Whatever that direction was. “Just cautious. As I’m sure you understand, Mr. Kelsey-Ramos.”
“Perfectly,” Randon nodded. “However, I really don’t think you have anything to worry about. As I explained to HTI’s managers this morning, the Carillon Group tries whenever possible to maintain continuity in the activities of acquired companies.”
“So we’d heard,” Arritt put in. I sensed Randon’s quiet reaction: that the comment implied that Arritt, and possibly all of NorTrans, had a commline into HTI’s top management. Not surprising, but worth noting regardless. “And you’re right; continuity is what’s on most of our minds.”
“Most referring to just NorTrans, or to all of Solitaire?” Randon asked, glancing pointedly at a few of the eavesdroppers around us. A couple of them had the grace to blush.
“Oh, pretty much all of Solitaire,” Comarow acknowledged without embarrassment. “You’ll find that people who do business here are a fairly close-knit community, Mr. Kelsey-Ramos. We have our methods … and we’re always a little nervous of newcomers.”

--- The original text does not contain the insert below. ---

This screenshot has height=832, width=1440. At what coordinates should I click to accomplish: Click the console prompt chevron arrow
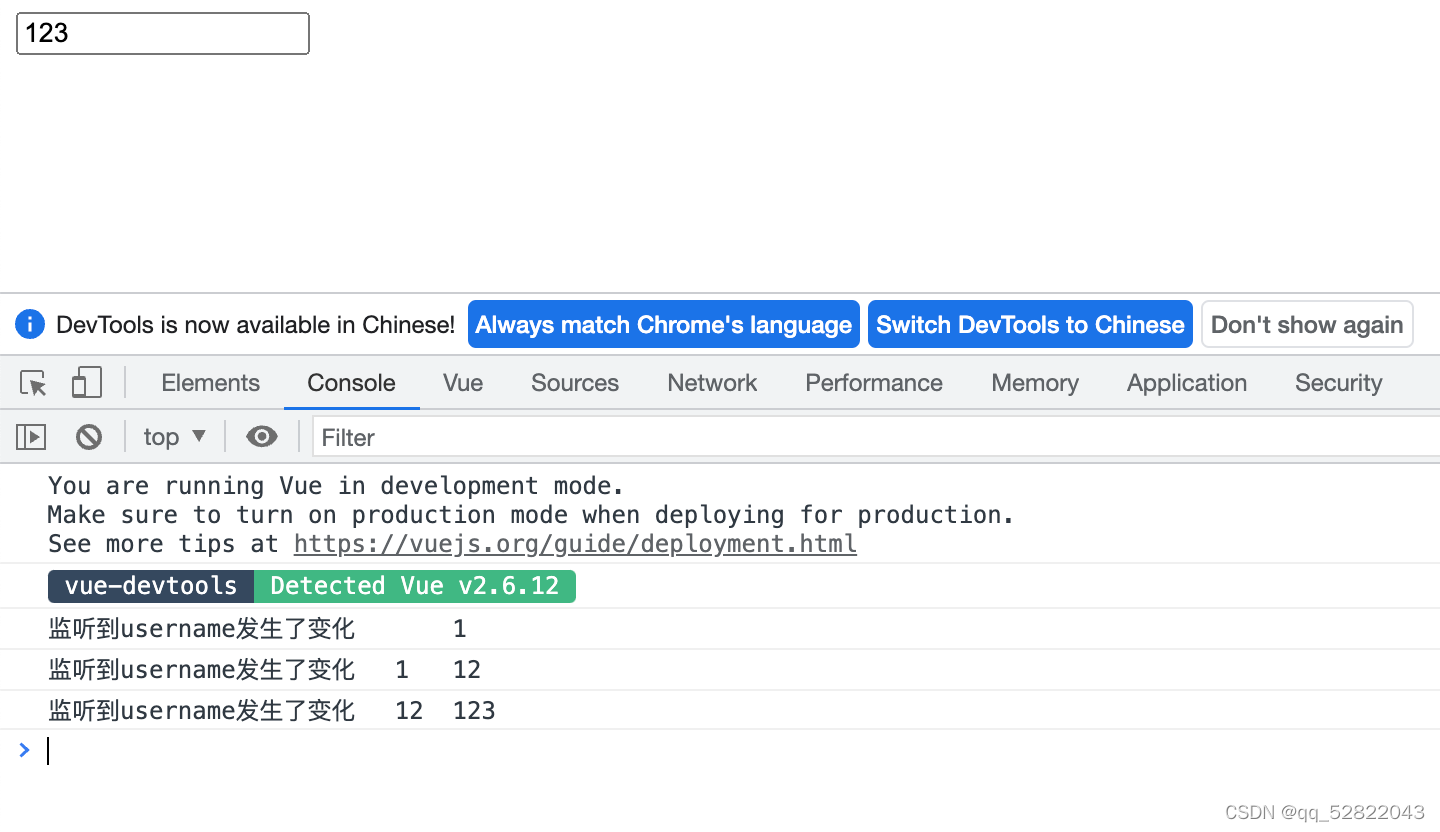coord(24,750)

“I’m sure you’ll find that the Carillon Group business philosophy doesn’t change just because we’re now on Solitaire,” Randon said.

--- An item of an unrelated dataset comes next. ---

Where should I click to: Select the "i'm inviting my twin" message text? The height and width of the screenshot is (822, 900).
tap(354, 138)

If they found that reassuring, they didn’t show it. If anything, in fact, it actually made them a shade more uncomfortable.
“Well, that’s nice to know,” Comarow said, the easy friendliness of his voice in sharp contrast to the sense beneath it. “I trust you’ll find your visit profitable. I understand you’ll be leaving for Collet tomorrow?”
“That’s right,” Randon nodded. “I’m looking forward to actually seeing one of those Rockhound 606’s I’ve read so much about.”
Comarow chuckled. “You won’t believe it even then. Let me tell you about the first time I saw one of the monsters. …”
The conversation turned to descriptions of Rockhound mining platforms, drifted to possibly apocryphal stories of life aboard them. It was heading toward social life on Solitaire proper when Governor Rybakov gracefully pulled us away and steered us across the room to another group.